Stealth in Heavy Gear Blitz!
Like any of the more realistic sci-fi games, being seen is often being dead. Stealth systems won’t keep you totally safe, but can help you avoid some dangers of gear combat.
Stealth Systems in the World of Heavy Gear Blitz
Rather than try to project forward electronic warfare several thousand years, Heavy Gear simply assumes a complex web of electronic sensors, jamming and computerized SIGINT is always to some degree active. This is used to partially account for the seemingly low range of sensors and firearms in blitz. Stealth systems might not just be radar or IR absorbing paint, but heat baffles, electric engines, sealing around joints and actuators, and various silent running technologies. This can be seen in gears with stealth which often have shrouding around their joints, feet with noise dampening “shoes”, or electric engine backpacks that look different than the typical V-engine.
The Stealth Trait
Stealth is pretty simple to explain but has a complex role on the field. The rule states that the range at which enemy sensors can detect the model is halved. (so at 9”/12”/18” instead of the usual 18”/24”/36” that different levels of sensor provide.) There are several cases where this matters both offensive and defensive. Here are some examples:
Defensive Stealth
- Some actions require Sensor Lock including ECM Hacking, Jamming a commander’s Orders, and Forward Observing. Models with Stealth effectively reduce the range of these actions.
- The enemy can still FO the ground underneath a stealth model, but that will make them a secondary target, aiding greatly in defense.
- If you end your move behind full light cover, Stealth can sometimes mean the enemy won’t get a chance to React against you by denying sensor lock.
Offensive Stealth
- If you are behind full light or medium cover, you can still FO or use ECM Jamming or Hacking. So long as you can stay out of sensor range you can effect the enemy while leaving them no option to retaliate with their own ECM skills.
- If you can find a spot of full light cover, and a target within sensor range, you can and fire at the enemy without them getting Retaliate reactions. You will note there a number of stealth builds in the north and south that have long range weapons and higher sensors for just such sniping.
- If you have Silent weapons and are hiding, you can do all this while getting defensive rerolls.
Synergistic stealth
- Commanders can make use of stealth gears to issue orders with less chance of being jammed.
- One common and annoying trick in our local meta is to shut down ECM defense by hacking the model providing it (haywire shuts down the effect). Stealth gears are less vulnerable to this and can, themselves, hack enemy models with less worry of retaliation (at least from enemy ECM)

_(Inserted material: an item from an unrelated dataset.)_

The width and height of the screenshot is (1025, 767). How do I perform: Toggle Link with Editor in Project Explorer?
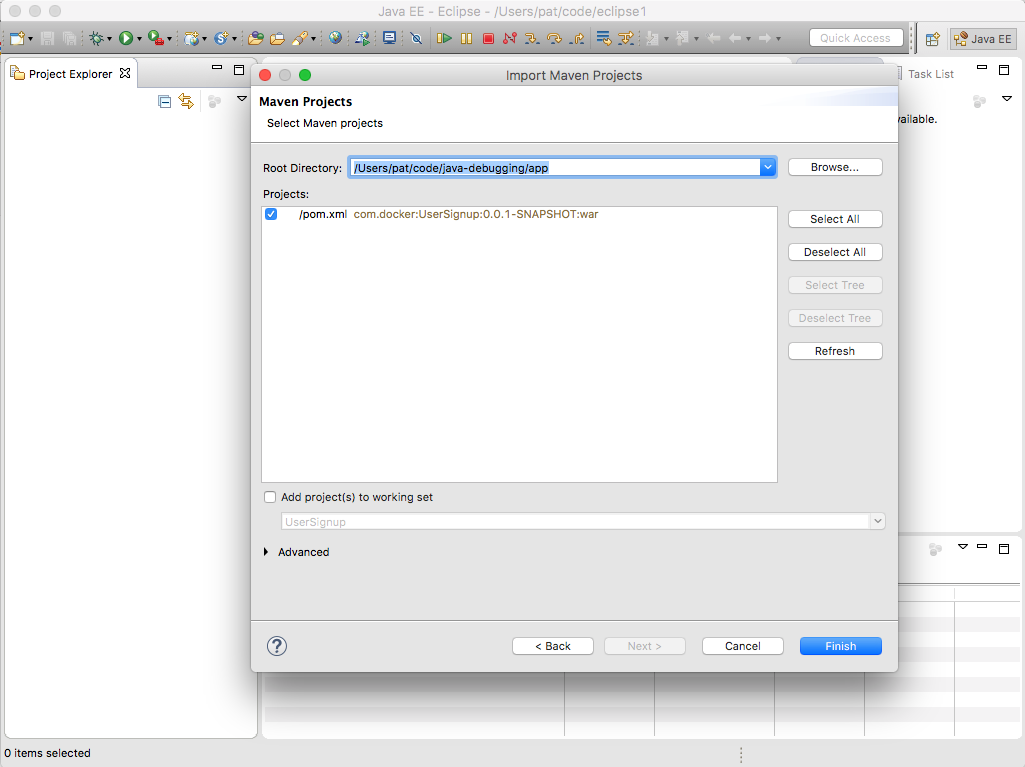[x=186, y=101]
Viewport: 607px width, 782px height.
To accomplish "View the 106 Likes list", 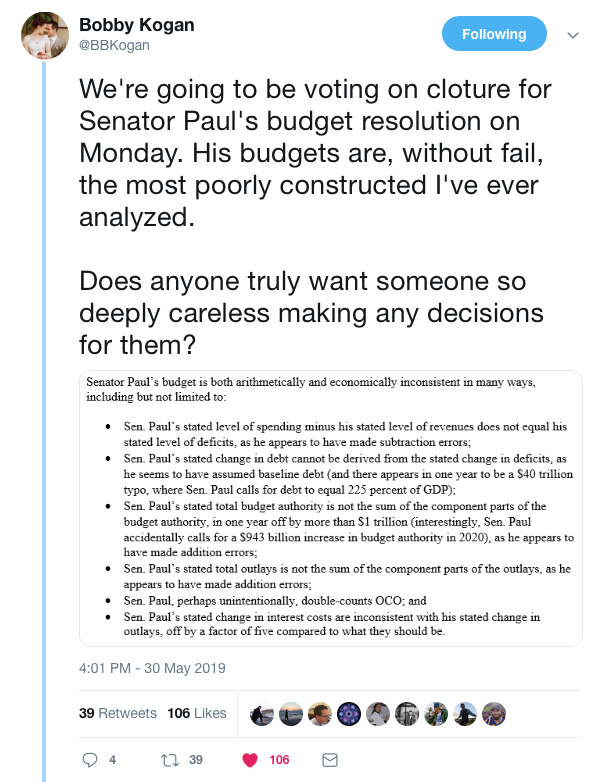I will [x=197, y=713].
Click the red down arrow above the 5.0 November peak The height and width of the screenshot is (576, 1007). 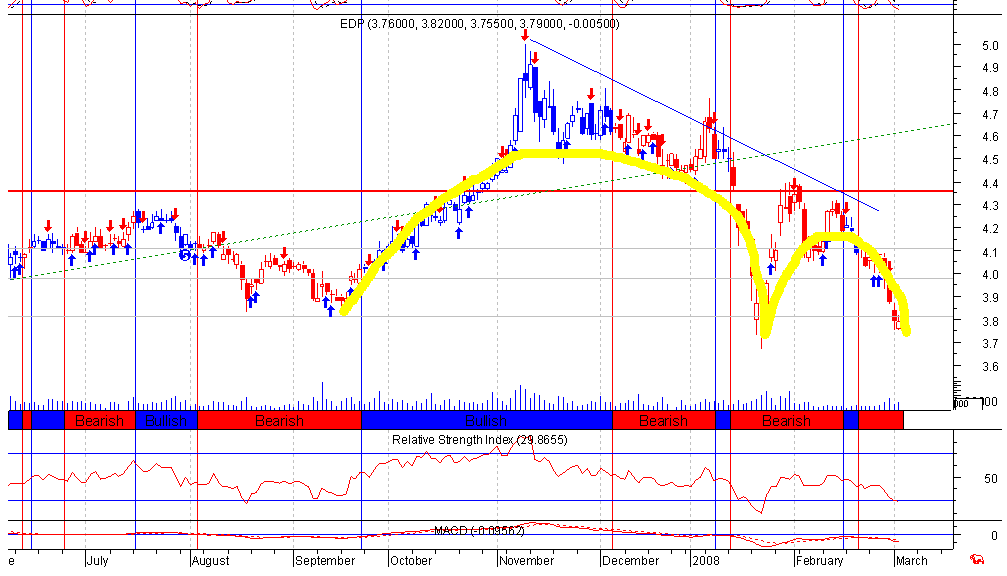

This partial list shows that Stealth, like most traits is situational, but usually it’s light recon gears that benefit most from this rule. FO and Jamming can be good ways to shut down enemy recon units. ECM hacking a model to give it Haywire providing ECM defense also shuts down that defense, making stealth really valuable on models with ECM such as the Lidded Iguana or F6-16 Stealth. Unsurprisingly each faction tends to engage with Stealth in a different way. Let’s give an overview of them.
The North
Deploying Stealth only in a limited faction on two gears and one APC, the North reserves stealth for veteran special forces with silenced guns and increased sensor ranges.
The South
Found on 11 different profiles, the South mainly puts Stealth on recon gears (often with silenced burst weapons), but also brings some advanced weaponry gears with laser weapons, representing it’s penchant for black ops and state sponsored hit squads.
Peace River
The PRDF loves it’s upgrades, and can deploy two stealth gears with many upgrade options consisting of 44(!) potential load outs. Despite all the options, their stealth gears are still all on armor 5 profiles. Also worth noting is the Black Wind, a light VTOL with stealth, ECM and TD
NuCoal
Deploying Stealth mostly defensively, NuCoal Epsilons, Morgana, and Sand Riders all have the trait. The faction lacks ECM or TD and stealth, so all you are really getting out of it is safety against jamming orders, and defense from enemy target designation.
Black Talons
All 137 possible Black Talon options have stealth, so enjoy that!
CEF
F6-16 and BF2-25 Frames come with stealth or can add it as an upgrade allowing lots of offensive and defensive uses. Like NuCoal they can also field Morgana GREL but also Morgana FLAIL squads.
Caprice
None of the Caprice striders have Stealth, (one wonders how that would work anyway). However, you can still bring allies including CEF, Black Talon, or Utopians with stealth. This is actually not a bad option since it also helps with the total lack of increased range sensors in the faction.
Utopia
Commando Armigiers and N-Kidu bring stealth for the Utopians which allows them some frustratingly nice synergy in using their body guard rules to avoid indirect and guided fire. APEs can also bring Stealth via Special Operations, giving Utopia a large number of forces for fighting dirty.
Eden
The Special Operations upgrade allows stealth on several types of Golems. Eden is currently under development so
Leagueless
With access to other faction’s stealth gears, Leagueless can bring a decent stealth game. However, their limitations against laser weapons can make it more expensive than it’s worth. All the same a stealth heavy false flag force could make a cool project.